WASHINGTON (6/18/08)—The CEO of a small Maryland credit union briefed a large group of Capitol Hill staffers Tuesday on just what the current system of interchange fees means to her cooperative and the negative impact government interference could have on her credit union and consumers. Cindy Prestandrea of Prince George’s Community FCU in Upper Marlboro told legislative staffers that interchange rates today are established “with a delicate balance in mind.” “Too low, and issuing institutions like my credit union cannot make ends meet. Too high, and merchants will refuse to accept the card,” Prestandrea said.
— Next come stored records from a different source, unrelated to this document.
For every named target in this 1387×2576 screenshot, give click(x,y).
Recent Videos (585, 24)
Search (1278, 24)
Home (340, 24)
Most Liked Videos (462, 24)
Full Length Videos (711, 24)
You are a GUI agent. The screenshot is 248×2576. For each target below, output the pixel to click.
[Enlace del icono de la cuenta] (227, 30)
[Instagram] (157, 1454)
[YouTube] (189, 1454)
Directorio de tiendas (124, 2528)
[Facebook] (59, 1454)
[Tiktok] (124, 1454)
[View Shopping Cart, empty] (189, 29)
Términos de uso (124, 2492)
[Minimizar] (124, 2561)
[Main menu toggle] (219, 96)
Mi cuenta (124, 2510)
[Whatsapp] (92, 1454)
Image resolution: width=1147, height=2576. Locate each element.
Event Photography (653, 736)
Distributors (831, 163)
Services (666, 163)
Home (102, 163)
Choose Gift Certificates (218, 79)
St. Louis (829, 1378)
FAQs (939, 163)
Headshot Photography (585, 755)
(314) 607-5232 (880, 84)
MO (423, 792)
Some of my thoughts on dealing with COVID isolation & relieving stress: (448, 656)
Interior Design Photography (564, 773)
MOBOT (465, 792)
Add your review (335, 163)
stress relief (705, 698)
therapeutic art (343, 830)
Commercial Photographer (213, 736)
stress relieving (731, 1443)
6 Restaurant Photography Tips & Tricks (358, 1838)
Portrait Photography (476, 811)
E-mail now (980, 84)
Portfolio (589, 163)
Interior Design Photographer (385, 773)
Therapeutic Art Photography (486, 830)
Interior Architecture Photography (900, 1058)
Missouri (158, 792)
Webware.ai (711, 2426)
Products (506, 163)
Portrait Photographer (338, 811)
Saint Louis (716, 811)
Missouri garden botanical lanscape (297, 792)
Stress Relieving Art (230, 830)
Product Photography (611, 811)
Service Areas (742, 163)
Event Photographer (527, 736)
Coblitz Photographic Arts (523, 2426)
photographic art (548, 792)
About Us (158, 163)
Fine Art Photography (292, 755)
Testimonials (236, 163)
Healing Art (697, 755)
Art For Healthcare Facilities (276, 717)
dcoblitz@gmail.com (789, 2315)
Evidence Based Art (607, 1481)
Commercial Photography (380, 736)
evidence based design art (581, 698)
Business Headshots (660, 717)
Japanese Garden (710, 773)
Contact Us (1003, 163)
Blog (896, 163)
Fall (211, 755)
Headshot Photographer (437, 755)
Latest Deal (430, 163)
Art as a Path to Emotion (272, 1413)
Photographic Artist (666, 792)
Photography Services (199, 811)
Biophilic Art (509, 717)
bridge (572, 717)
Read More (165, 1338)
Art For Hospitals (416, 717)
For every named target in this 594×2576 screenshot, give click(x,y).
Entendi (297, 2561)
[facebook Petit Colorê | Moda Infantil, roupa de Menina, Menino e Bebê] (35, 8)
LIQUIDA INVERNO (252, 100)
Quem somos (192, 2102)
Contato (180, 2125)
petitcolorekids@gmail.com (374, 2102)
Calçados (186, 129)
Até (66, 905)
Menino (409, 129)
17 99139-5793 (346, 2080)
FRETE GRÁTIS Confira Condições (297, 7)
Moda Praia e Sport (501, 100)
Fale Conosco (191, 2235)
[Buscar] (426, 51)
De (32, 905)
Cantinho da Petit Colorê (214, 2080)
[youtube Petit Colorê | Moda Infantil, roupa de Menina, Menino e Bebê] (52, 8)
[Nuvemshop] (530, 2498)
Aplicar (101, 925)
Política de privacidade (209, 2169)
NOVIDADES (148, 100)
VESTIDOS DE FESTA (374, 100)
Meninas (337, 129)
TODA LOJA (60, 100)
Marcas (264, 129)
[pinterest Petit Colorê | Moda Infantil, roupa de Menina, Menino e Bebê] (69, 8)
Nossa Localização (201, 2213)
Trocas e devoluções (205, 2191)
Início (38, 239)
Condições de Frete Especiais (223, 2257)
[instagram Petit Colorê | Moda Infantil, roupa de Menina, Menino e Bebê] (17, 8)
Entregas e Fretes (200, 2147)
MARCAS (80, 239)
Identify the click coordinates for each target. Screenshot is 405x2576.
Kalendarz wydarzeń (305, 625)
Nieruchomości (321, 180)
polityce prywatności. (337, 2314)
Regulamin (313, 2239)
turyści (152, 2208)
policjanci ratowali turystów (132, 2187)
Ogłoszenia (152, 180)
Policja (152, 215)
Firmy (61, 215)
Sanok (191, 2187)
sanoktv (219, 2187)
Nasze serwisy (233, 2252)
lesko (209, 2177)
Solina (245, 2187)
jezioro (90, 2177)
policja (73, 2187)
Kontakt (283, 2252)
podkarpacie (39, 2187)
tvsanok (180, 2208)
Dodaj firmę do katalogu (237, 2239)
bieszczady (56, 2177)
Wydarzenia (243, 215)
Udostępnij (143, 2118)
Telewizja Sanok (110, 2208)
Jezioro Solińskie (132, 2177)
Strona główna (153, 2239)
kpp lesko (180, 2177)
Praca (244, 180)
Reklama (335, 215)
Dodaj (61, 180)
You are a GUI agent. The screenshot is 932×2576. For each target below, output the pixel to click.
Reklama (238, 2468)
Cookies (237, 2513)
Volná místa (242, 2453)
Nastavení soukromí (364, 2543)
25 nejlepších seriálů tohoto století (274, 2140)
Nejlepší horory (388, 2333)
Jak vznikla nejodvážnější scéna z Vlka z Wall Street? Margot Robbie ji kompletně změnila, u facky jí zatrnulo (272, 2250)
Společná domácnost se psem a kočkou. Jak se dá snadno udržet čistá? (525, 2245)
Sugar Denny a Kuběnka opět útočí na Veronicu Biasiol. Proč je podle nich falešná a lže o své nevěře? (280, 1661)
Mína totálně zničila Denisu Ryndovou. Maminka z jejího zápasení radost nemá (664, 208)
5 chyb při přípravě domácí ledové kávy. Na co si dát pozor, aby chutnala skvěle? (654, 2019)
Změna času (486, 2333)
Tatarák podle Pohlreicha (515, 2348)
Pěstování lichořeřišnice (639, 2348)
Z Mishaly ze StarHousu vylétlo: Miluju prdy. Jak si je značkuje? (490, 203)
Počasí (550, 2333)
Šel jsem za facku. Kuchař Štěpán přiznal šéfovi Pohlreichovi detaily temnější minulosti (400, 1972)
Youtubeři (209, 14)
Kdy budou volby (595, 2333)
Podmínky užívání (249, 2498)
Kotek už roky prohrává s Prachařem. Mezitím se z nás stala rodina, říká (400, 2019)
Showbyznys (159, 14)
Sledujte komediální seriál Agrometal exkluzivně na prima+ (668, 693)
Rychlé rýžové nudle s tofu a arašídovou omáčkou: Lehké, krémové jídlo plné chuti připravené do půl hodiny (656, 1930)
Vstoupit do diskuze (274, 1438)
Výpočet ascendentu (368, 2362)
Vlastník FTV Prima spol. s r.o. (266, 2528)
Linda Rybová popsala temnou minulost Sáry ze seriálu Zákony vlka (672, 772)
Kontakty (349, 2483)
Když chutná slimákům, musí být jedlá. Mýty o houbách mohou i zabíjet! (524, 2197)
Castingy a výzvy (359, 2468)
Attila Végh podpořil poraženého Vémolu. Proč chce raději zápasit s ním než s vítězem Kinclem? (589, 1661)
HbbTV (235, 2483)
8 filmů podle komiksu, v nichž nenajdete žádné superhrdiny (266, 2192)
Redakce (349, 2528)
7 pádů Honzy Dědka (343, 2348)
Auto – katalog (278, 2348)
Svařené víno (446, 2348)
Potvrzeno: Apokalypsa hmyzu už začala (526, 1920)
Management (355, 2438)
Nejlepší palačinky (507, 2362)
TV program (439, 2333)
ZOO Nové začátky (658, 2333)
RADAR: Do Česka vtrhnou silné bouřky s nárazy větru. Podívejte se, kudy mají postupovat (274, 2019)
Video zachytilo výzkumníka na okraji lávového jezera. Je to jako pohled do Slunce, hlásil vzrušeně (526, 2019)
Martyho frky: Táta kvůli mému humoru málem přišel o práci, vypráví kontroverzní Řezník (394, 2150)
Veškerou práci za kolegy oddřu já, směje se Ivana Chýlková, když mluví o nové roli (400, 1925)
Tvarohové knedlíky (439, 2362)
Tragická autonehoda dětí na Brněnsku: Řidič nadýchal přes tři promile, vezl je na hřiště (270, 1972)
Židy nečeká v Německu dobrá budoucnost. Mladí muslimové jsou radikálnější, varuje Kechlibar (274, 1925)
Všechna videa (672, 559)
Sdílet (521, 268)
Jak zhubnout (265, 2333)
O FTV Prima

The briefing was held amid anticipation that the House Judiciary Committee may vote next week on a bill that would enable the government to intervene in what is now a free-market process—setting the rate that a merchant’s bank pays a customer’s bank when debit or credit cards are used for purchases. A companion bill has been introduced in the Senate. All congressional staff were invited to attend the briefing, and the U.S. House and Senate Judiciary and Banking committees were heavily represented among the approximately 75 attendees. Prestandrea explained to the group that the balance to which she referred brings stability to the marketplace. “Merchants will argue about being able to ‘negotiate’ interchange,” she said, but she then asked the Hill staffers to picture her small credit union opposing some retail giant in an interchange “negotiating” session. “Being able to ‘negotiate’ assumes equal negotiating power or stature,” she said. She added tjat the same imbalance would exist between a large retailer and a three-person government tribunal, as envisioned in House and Senate legislation. Proponents such legislation sometimes claim the card fees are excessive. Detailing her own experience, Prestandrea said her Maryland credit union currently offers debit cards to members, but not credit cards because the administrative support for those is too high. “Credit card interchange couldn’t make it work for us given our size and resources,” she said, However, she added that her credit union would be harmed if it lost the fees associated with member debit card use, which represents 16% of monthly income. More generally, she said, interchange accomplishes three things for credit unions:
* It allows credit unions to compete with largest financial institutions; * It gives credit unions the ability to offer credit and debit products in relationships with members; and * Interchange revenue covers costs of system (fraud, overhead, etc.) for the credit union.
Also represented at the briefing were Visa, MasterCard and the Independent Community Bankers Association.